I'm having trouble understanding a specific part of the classic deuteron example when introducing Isospin. I have seen this exact example in multiple lectures and textbooks (recently "Nuclear Structure From A Simple Perspective" by R. Casten). The first part of building an antisymmetric wavefunction is pretty clear, but when later introducing the nuclear force to argue about bound and unbound states (or the other way around: unbound states $\Rightarrow$nuclear force) there is, to my understanding, a contradiction in a specific way to illustrate this example.
To recapitulate the argument: For the two nucleon system we have two aspects of interest for building a nuclear wavefunction: Spin and Isospin. Since the total wavefunction must be antisymmetric for fermions, we are restricted to the two combinations "antisymmetry in Isospin and symmetry in Spin" or "symmetry in Isospin and antisymmetry in Spin":
$$ \begin{matrix} |nn\rangle&\otimes&\frac{1}{\sqrt{2}}\left(|\uparrow\downarrow\rangle-|\downarrow\uparrow\rangle\right) &\mathrm{dineutron}\\ |pp\rangle&\otimes&\frac{1}{\sqrt{2}}\left(|\uparrow\downarrow\rangle-|\downarrow\uparrow\rangle\right) &\mathrm{diproton}\\ \frac{1}{\sqrt{2}}\left(|np\rangle + |pn\rangle\right) &\otimes&\frac{1}{\sqrt{2}}\left(|\uparrow\downarrow\rangle-|\downarrow\uparrow\rangle\right) &\mathrm{deuteron \:(unbound)}\\ \frac{1}{\sqrt{2}}\left(|np\rangle - |pn\rangle\right) &\otimes& \begin{cases} |\uparrow\uparrow\rangle\\ \frac{1}{\sqrt{2}}\left(|\uparrow\downarrow\rangle+|\downarrow\uparrow\rangle\right)\\ |\downarrow\downarrow\rangle\\ \end{cases} & \mathrm{deuteron} \end{matrix} $$
First, all of these look viable, but when introducing the nuclear force, we see that half of these states are unbound. The illustration I am having trouble with looks like this (here "Kernphysik" by T. Mayer-Kuckuk, as more info is included):
caption reads: "States of the two-nucleon-system. [...] Arrows denote spin direction."

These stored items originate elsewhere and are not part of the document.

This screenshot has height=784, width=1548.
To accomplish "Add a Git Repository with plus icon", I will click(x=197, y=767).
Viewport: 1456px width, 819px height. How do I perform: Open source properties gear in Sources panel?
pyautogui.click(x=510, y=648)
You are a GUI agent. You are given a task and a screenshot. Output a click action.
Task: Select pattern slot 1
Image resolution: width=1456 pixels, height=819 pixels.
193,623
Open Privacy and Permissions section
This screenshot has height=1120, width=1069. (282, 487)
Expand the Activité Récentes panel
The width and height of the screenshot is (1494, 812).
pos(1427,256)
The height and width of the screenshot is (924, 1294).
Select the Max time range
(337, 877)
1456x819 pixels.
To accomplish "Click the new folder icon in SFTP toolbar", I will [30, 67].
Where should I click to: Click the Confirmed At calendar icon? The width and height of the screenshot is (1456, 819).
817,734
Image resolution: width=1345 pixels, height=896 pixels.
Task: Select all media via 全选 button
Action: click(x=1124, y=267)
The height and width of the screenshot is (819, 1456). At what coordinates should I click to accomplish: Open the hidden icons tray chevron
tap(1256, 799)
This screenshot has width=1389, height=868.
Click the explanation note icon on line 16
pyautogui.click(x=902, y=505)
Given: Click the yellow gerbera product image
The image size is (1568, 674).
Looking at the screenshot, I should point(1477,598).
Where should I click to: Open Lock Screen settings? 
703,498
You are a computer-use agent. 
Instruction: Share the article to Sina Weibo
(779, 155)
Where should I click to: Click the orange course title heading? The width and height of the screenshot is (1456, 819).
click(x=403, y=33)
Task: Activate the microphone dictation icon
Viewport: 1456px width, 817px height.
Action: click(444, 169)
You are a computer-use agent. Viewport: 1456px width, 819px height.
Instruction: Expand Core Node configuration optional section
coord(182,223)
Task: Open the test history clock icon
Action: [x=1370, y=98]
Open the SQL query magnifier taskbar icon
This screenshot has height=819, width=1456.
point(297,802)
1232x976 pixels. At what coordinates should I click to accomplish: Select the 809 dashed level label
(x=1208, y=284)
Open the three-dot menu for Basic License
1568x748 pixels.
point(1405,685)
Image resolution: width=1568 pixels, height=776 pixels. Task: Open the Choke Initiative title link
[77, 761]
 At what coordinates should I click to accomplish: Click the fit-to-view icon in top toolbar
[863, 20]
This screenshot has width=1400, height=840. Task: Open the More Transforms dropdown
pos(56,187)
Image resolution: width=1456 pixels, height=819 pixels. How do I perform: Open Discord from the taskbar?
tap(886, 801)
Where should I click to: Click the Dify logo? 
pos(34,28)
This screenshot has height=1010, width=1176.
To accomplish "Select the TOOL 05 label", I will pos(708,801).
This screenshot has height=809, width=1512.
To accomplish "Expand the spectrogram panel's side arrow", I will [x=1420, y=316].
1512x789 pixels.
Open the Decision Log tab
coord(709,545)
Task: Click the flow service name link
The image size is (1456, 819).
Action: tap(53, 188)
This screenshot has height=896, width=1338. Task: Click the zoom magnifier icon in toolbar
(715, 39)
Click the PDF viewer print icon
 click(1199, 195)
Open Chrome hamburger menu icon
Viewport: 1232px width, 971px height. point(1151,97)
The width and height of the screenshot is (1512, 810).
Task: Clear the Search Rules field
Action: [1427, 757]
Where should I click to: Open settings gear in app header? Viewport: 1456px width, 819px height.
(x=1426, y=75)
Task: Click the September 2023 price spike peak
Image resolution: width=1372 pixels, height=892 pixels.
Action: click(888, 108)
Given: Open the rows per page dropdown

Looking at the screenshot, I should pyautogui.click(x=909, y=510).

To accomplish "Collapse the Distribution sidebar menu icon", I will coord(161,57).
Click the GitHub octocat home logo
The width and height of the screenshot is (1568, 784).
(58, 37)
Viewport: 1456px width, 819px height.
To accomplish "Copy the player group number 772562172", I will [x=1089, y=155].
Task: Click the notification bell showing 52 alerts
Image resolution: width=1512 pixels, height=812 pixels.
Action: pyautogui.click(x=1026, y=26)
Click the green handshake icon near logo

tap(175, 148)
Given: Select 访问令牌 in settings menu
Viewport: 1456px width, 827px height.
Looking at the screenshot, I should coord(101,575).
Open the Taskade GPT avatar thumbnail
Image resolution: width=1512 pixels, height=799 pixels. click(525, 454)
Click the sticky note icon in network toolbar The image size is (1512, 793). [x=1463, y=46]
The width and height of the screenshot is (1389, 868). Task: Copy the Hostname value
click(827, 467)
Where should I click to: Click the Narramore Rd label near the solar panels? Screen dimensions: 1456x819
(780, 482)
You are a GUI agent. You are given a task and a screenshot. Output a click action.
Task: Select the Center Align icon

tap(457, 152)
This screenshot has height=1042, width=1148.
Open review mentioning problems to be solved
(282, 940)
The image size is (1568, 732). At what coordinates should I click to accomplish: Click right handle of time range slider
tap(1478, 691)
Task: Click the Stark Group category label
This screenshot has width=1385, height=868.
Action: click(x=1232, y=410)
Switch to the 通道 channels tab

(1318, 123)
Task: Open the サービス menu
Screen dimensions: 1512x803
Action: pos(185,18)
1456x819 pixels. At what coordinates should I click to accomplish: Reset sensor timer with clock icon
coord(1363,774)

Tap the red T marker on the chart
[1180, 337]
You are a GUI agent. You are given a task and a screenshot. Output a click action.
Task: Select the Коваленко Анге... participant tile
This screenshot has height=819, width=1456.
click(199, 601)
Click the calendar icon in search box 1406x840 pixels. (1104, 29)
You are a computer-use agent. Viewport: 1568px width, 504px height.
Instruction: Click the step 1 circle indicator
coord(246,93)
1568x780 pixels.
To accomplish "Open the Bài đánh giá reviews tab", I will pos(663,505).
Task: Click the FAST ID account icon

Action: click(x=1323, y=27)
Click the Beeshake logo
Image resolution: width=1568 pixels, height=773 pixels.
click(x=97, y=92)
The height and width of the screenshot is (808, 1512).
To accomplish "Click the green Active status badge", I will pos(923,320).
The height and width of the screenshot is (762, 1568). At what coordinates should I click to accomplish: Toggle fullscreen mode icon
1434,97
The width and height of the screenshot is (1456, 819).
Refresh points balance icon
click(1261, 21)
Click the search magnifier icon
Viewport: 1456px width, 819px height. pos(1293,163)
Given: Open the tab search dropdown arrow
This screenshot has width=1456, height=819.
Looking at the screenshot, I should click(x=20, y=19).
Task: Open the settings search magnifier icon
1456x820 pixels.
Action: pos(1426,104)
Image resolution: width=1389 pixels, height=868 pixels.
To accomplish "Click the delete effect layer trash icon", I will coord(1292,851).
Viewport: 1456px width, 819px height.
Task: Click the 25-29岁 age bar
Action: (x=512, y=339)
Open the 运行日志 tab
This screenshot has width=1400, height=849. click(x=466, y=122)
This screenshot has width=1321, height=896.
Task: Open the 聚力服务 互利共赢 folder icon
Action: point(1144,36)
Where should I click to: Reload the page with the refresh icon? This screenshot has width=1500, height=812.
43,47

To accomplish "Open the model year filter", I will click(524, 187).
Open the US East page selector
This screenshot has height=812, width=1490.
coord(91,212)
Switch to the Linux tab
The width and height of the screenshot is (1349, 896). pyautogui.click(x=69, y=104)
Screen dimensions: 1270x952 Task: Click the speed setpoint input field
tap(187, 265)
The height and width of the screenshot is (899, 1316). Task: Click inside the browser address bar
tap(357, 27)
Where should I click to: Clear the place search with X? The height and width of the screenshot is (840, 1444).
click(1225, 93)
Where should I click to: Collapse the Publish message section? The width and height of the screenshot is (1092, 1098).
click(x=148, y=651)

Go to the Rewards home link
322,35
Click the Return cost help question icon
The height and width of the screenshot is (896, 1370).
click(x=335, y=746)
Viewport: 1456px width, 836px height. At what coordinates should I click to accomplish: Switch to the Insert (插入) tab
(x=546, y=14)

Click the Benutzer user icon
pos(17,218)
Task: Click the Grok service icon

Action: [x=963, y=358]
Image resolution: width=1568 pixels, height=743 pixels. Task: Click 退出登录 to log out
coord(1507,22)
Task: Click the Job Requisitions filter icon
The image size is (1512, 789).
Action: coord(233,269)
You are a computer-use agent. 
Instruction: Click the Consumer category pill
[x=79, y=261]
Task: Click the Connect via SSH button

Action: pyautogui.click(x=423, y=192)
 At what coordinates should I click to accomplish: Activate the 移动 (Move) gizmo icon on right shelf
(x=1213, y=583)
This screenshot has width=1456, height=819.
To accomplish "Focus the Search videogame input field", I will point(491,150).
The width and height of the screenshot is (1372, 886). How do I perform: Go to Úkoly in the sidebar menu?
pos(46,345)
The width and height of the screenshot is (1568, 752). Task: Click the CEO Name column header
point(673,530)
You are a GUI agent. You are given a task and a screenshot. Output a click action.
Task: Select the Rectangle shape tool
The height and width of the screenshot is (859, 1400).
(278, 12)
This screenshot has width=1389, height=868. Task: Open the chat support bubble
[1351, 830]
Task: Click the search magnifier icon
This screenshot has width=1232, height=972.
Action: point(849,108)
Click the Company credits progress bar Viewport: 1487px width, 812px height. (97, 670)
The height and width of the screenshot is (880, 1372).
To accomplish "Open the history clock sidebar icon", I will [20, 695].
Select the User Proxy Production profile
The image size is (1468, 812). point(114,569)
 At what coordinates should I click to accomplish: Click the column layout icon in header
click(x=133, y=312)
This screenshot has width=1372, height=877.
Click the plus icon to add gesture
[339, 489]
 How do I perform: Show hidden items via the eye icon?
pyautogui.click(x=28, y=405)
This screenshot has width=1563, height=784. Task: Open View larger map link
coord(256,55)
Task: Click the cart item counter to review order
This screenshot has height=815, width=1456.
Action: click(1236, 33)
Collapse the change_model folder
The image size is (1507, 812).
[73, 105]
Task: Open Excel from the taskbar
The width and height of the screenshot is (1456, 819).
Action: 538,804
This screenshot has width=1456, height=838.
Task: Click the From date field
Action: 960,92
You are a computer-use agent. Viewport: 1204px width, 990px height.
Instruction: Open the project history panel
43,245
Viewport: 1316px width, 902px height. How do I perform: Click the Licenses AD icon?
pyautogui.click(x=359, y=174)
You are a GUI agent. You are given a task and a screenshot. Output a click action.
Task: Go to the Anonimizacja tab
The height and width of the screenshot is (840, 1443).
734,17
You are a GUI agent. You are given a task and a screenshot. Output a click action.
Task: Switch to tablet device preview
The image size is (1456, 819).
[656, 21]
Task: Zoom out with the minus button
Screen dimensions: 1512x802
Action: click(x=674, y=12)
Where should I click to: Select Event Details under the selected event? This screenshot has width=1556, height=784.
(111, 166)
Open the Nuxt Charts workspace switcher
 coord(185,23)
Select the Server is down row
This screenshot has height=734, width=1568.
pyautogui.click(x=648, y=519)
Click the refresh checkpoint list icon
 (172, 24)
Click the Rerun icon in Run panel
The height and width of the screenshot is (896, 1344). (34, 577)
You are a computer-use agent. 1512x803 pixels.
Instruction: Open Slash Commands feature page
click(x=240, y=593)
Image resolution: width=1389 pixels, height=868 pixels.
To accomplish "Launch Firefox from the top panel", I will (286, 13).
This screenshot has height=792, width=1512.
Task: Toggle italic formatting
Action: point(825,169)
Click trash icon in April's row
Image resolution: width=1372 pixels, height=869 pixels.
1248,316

The Isospin triplet has the same, raised energy (apart from the coulomb-part, which also makes the states distinguishable), while the isospin singlet has a lower energy. The reason for this is said to be the nuclear force, which favors parallel spins between nucleons.
The problem now is, that to me the $\frac{1}{\sqrt{2}}\left(|np\rangle - |pn\rangle\right) \otimes \frac{1}{\sqrt{2}}\left(|\uparrow\downarrow\rangle+|\downarrow\uparrow\rangle\right)$ deuteron state also looks like it has antiparallel spins, and thus should also be raised if the explanation is right. But the picture and accompanying text (in Mayer-Kuckuk) clearly states that all $T=0, S=1$ states are lowered. In the text by R. Casten it says that the two up-arrows in the lowered state are symbolic for the both up and the both down case, completely leaving out the symmetric antiparallel case but explicitly excluding it from the lowered state, and still labeling the lower level with $T=0, S=1$ and the raised three with $T=1, S=0$.
I have talked to some people about this problem, and they were as confused as me, but there are three explanations on how to resolve this which come to mind:
- I misunderstood the specifics of the nuclear force: Attraction is stronger in the symmetric case rather than the parallel case. So the picture is correct.
- I misunderstood how parallel spins work and the $\frac{1}{\sqrt{2}}\left(|\uparrow\downarrow\rangle+|\downarrow\uparrow\rangle\right)$ state somehow has parallel spins. So the picture would also be correct.
- The picture is incorrect. The $\frac{1}{\sqrt{2}}\left(|\uparrow\downarrow\rangle+|\downarrow\uparrow\rangle\right)$ state is raised to either the same energy as the rest or somehow has its own energy.
I also think that this "problem" would be easily solvable by looking at the production rate of deuterium in proton-neutron scattering, but didn't find any useful data.
So, where did I go wrong in the explanation or what do I misunderstand? Where is the $\frac{1}{\sqrt{2}}\left(|\uparrow\downarrow\rangle+|\downarrow\uparrow\rangle\right)$ state?